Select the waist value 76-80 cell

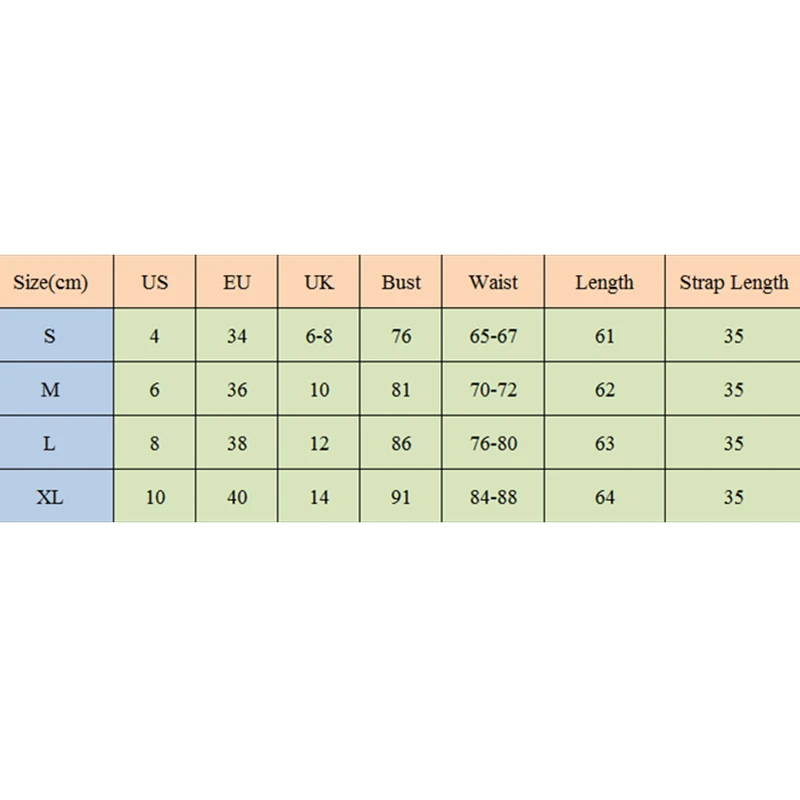pyautogui.click(x=494, y=443)
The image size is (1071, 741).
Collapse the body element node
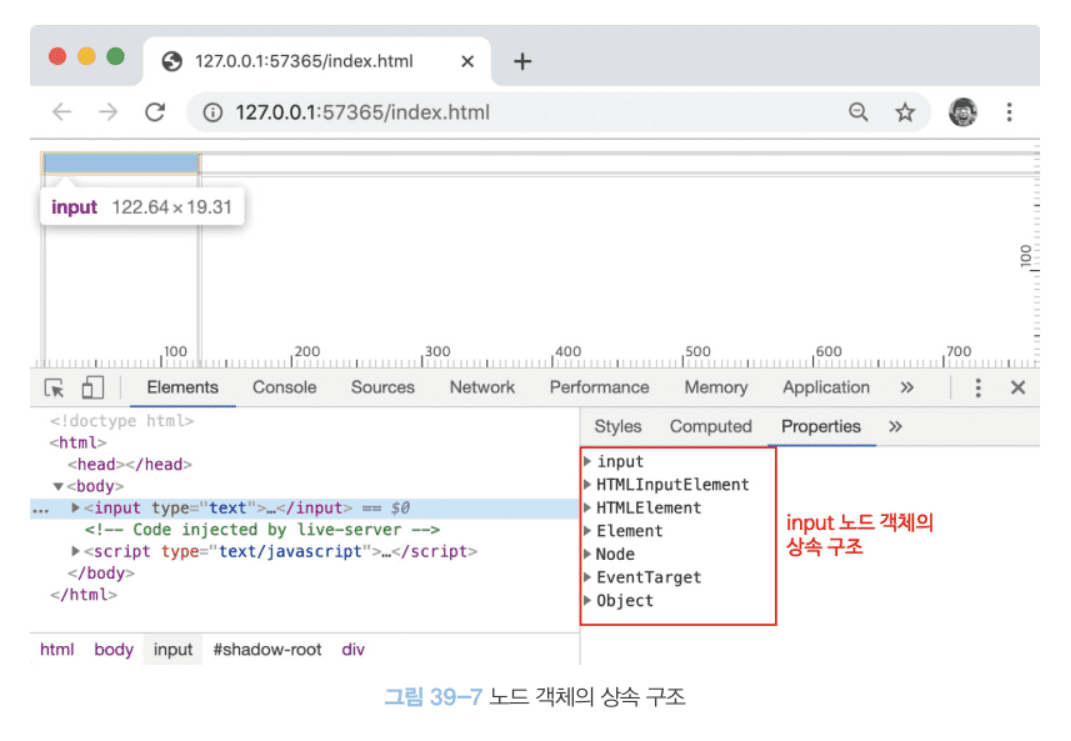(58, 487)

* * *

### [What the exercise asks]
Format every line of the rows above as a numbered list, skipping blank lines and leaving out the pictures.

### [Problem solution]
1. Select the waist value 76-80 cell
2. pyautogui.click(x=494, y=443)
3. The image size is (1071, 741).
4. Collapse the body element node
5. (58, 487)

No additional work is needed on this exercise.